L’année suivante j’ai été reçu au brevet supérieur. J’ai déposé à l’Inspection Académique une demande pour un poste d’instituteur. J’ai eu la chance d’aller aux Laumes et de n’en pas bouger. A l’école, régulièrement les après-midis, un camion de la laiterie Bel, dont le directeur était le maire des Laumes, Ferdinand Brenot, un camion apportait du lait pour les élèves et il se trouve que le chauffeur-laitier a évoqué amorcé, un jour l’idée de la résistance. Il m’a parlé vaguement à Semur d’un camp et j’ai compris qu’il s’agissait d’une formation de résistance dont le centre était à Semur, dirigé par un homme appelé Henri Camp.

Ma Résistance active

Quand j’ai reçu la convocation de la préfecture de Dijon qui m’invitait à me rendre à la gare de Dijon pour partir travailler en Allemagne, ma première réaction ça été de trouver la solution pour ne pas partir. Avec le vélo de mon frère prisonnier, je suis monté dans le camion du laitier qui m’a déposé là où une place disponible se trouvait, c’était chez madame Benoît, une femme de prisonnier dont le domestique venait de partir travailler en Allemagne.

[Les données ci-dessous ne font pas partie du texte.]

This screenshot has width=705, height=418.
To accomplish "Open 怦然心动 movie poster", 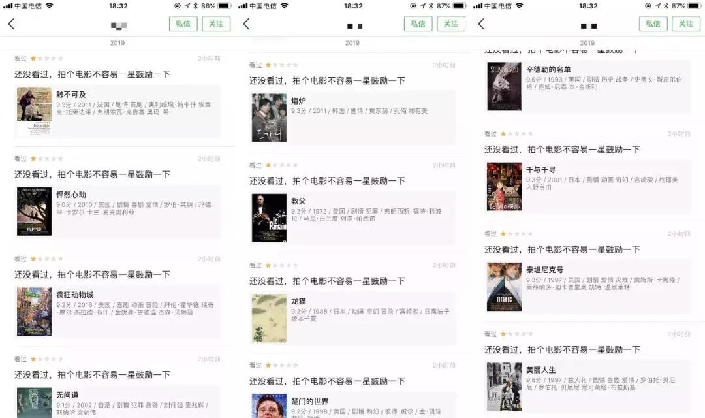I will click(34, 212).
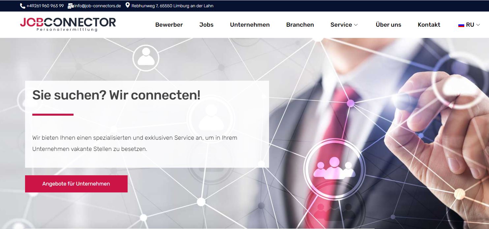
Task: Click the location pin icon
Action: point(128,6)
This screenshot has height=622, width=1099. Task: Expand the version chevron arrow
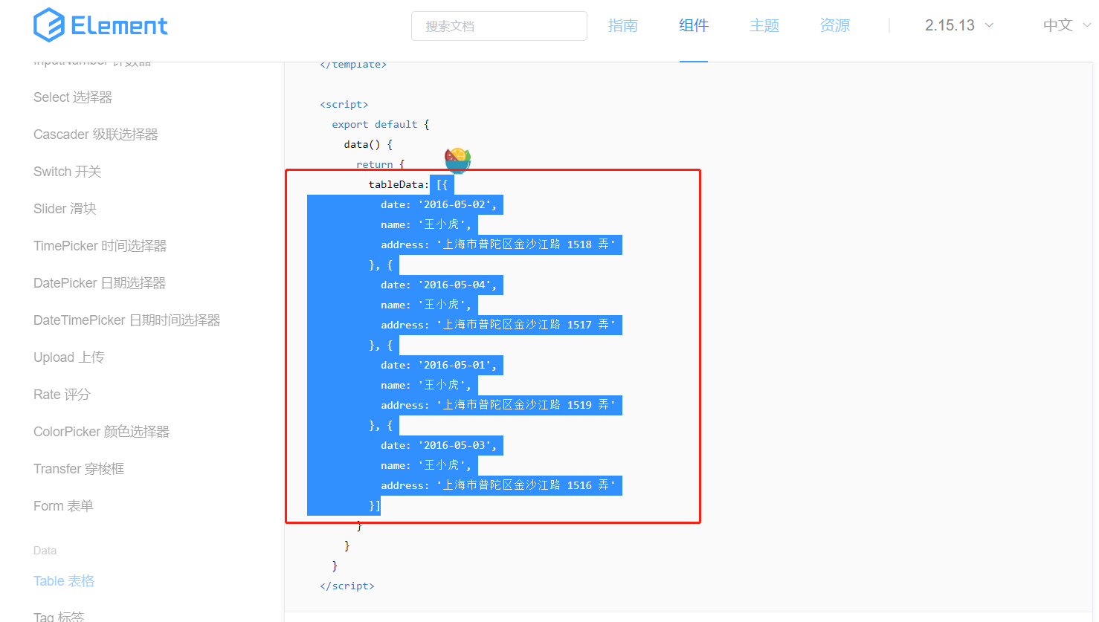click(x=990, y=25)
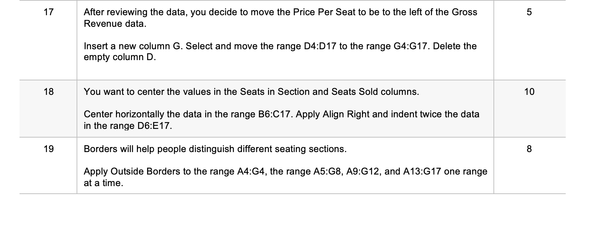Click 'empty column D.' text
This screenshot has width=604, height=231.
[x=120, y=58]
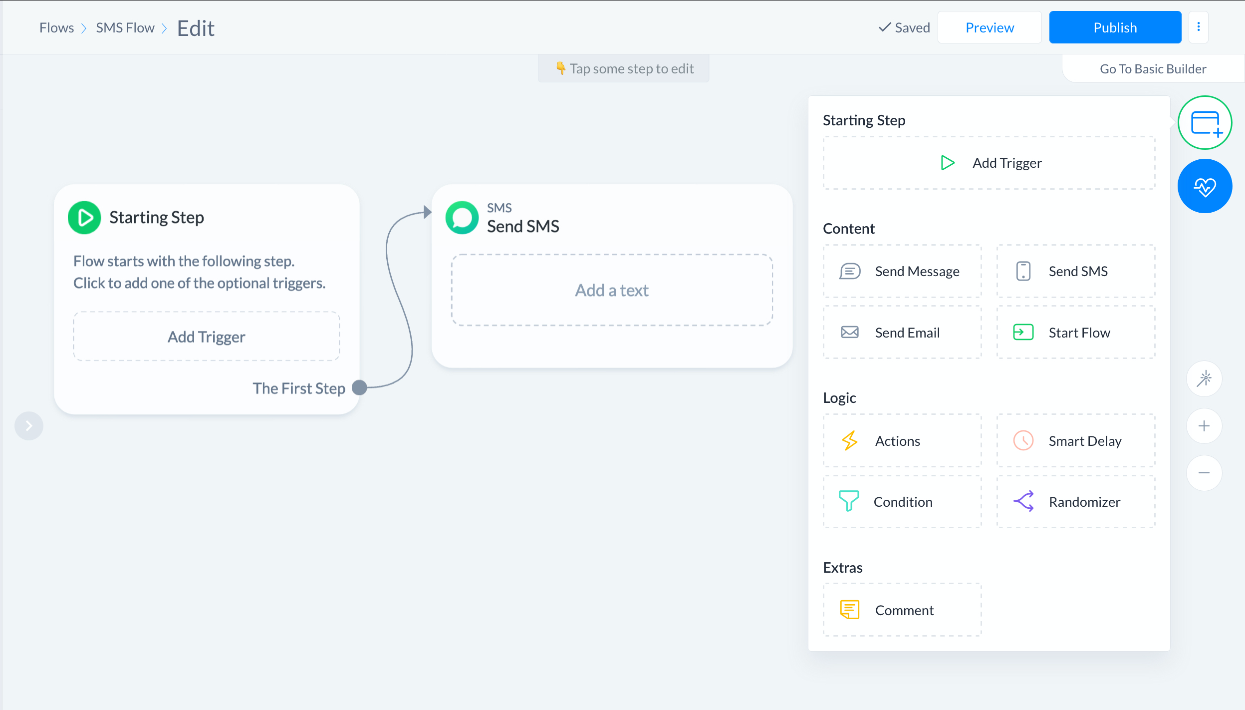Click the Send Email icon
Screen dimensions: 1245x710
(x=850, y=332)
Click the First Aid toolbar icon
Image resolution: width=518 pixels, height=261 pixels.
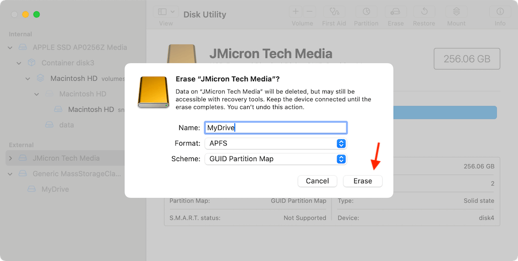click(335, 12)
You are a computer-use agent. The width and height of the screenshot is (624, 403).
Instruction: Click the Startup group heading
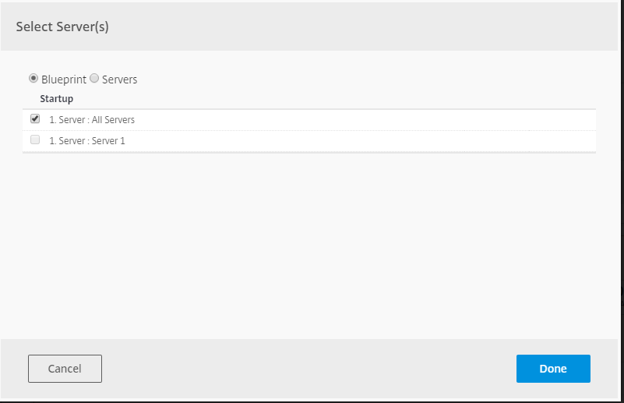56,99
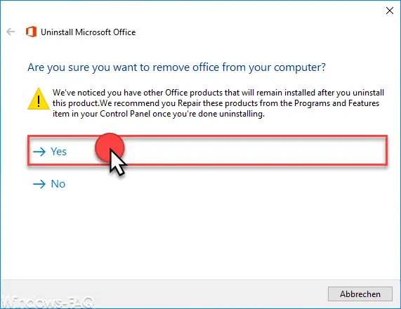Close the uninstall dialog with X
The width and height of the screenshot is (401, 309).
point(390,11)
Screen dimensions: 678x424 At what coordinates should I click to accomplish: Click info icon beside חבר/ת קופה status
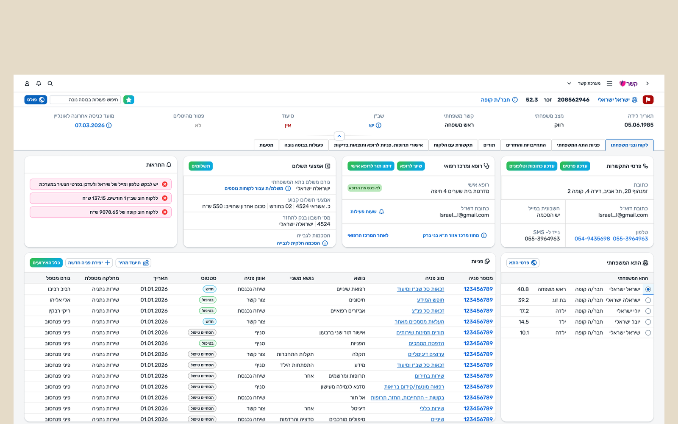click(x=515, y=100)
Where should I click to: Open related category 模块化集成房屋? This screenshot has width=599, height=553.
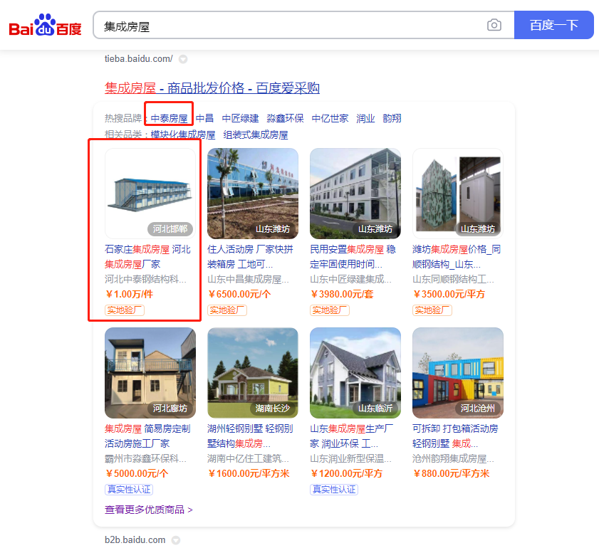[x=182, y=135]
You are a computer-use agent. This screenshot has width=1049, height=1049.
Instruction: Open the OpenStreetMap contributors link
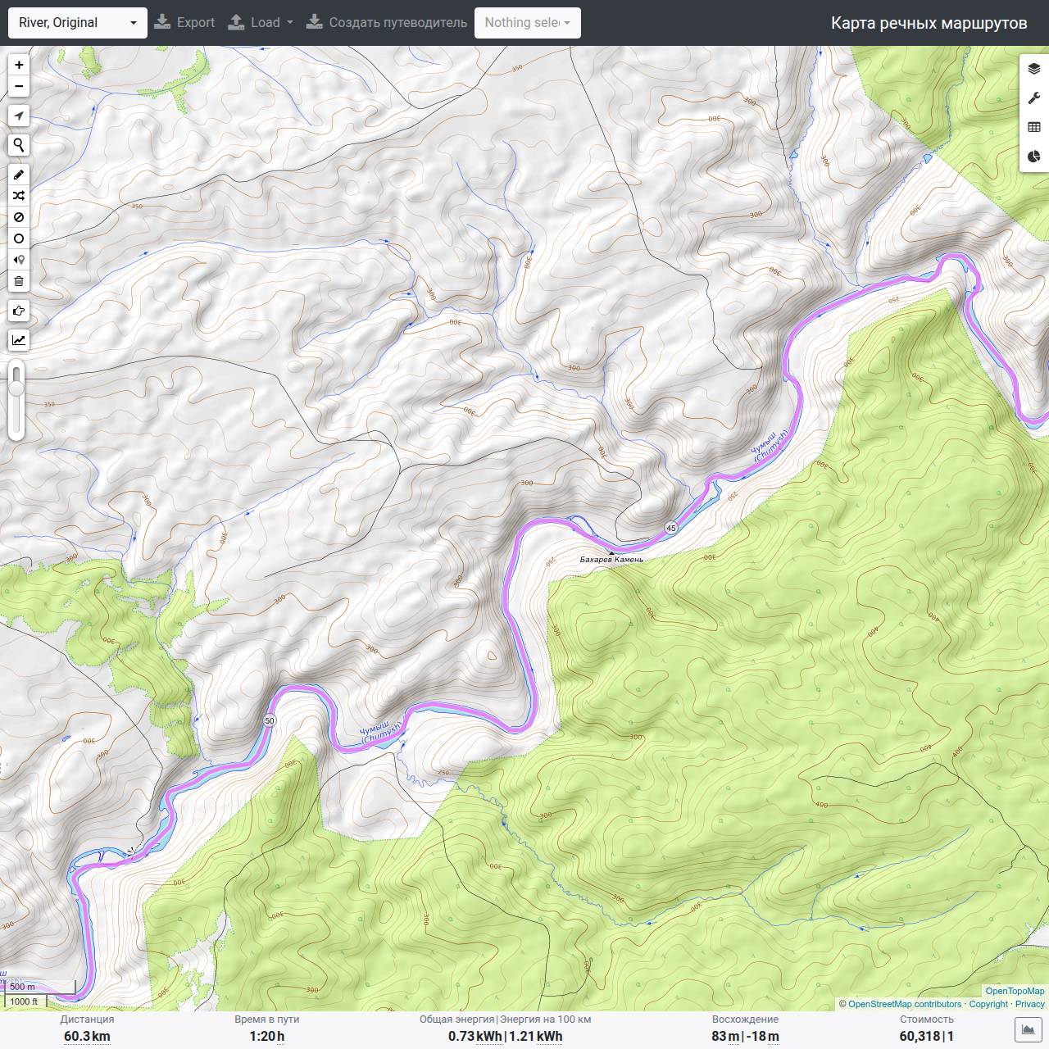click(905, 1004)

Un autre domestique est arrivé du Loiret amené par monsieur Parisot, grand résistant de Vic, jusqu’au jour où, par je ne sais quelle liaison, j’ai été invité à aller avec un camarade réfractaire à Vic … chez Henri Camp qui parlait clairement et qui n’a fait aucune manière pour nous fournir des armes, il était déjà renseigné sur nous. Nous sommes partis faire le travail prévu. Il s’agissait d’opérer des sabotages pour que l’Auxois ne soit pas le seul à saboter des batteuses. Je suis rentré à Vic-de- Chassenay où une partie des camarades avaient déjà gagné le maquis. Pour ma part, j’ai éprouvé le besoin d’en faire autant.

Le Maquis

Je suis parti au maquis du côté des bois de Bourbilly où nous avons passé des jours sous la pluie, dormant dans la pluie, c’est à cette époque-là qu’Henri Camp accompagné de, je l’ai su après, Roclore et un résistant de la région de Saulieu, et d’autres résistants   sont allés saboter du côté de Saulieu à la demande du docteur Roclore.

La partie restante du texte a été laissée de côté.